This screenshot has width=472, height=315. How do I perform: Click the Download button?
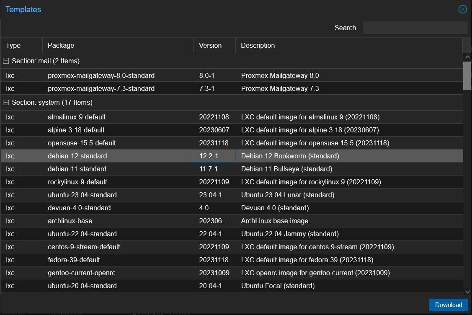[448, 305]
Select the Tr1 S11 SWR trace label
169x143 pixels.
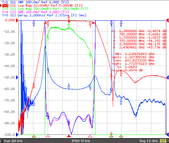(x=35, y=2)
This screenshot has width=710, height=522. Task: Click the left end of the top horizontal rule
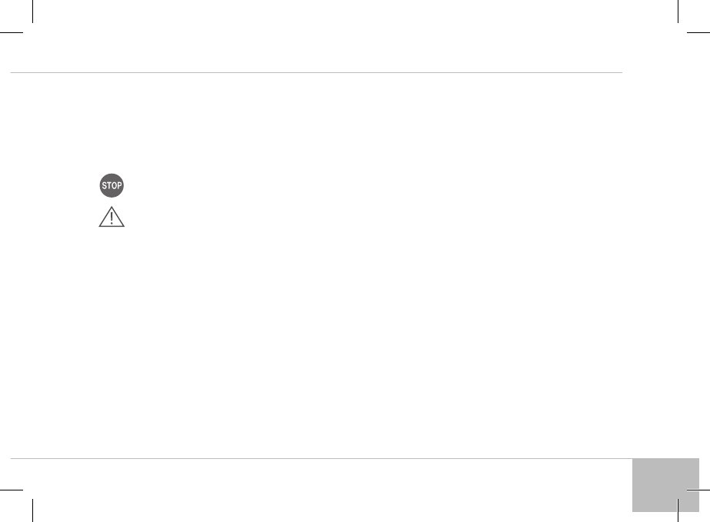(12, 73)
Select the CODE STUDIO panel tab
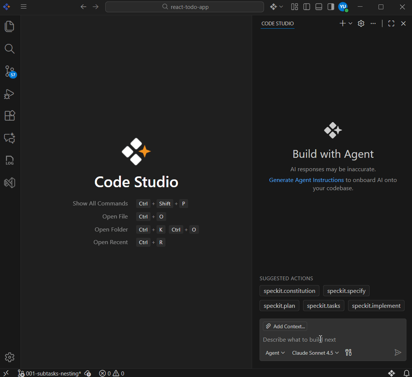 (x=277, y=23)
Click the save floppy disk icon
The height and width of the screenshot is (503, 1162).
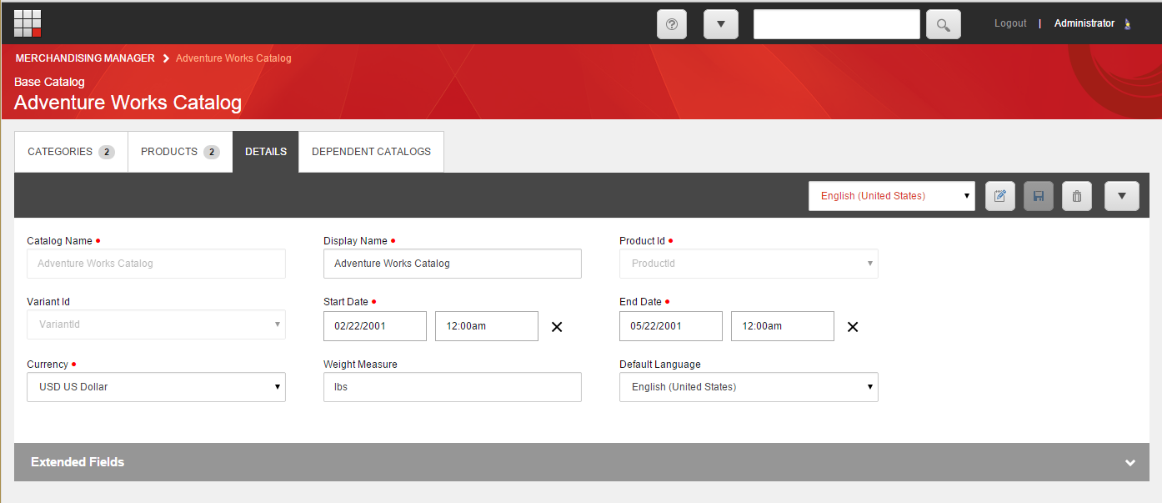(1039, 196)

WHAT YOU WILL DO :: Reproduce every line of the listing starting at the line containing "Click the save floppy disk icon" and ending at the last line of the listing, both included, without the pictures.

SOLVED PROBLEM ::
Click the save floppy disk icon
The height and width of the screenshot is (503, 1162).
(1039, 196)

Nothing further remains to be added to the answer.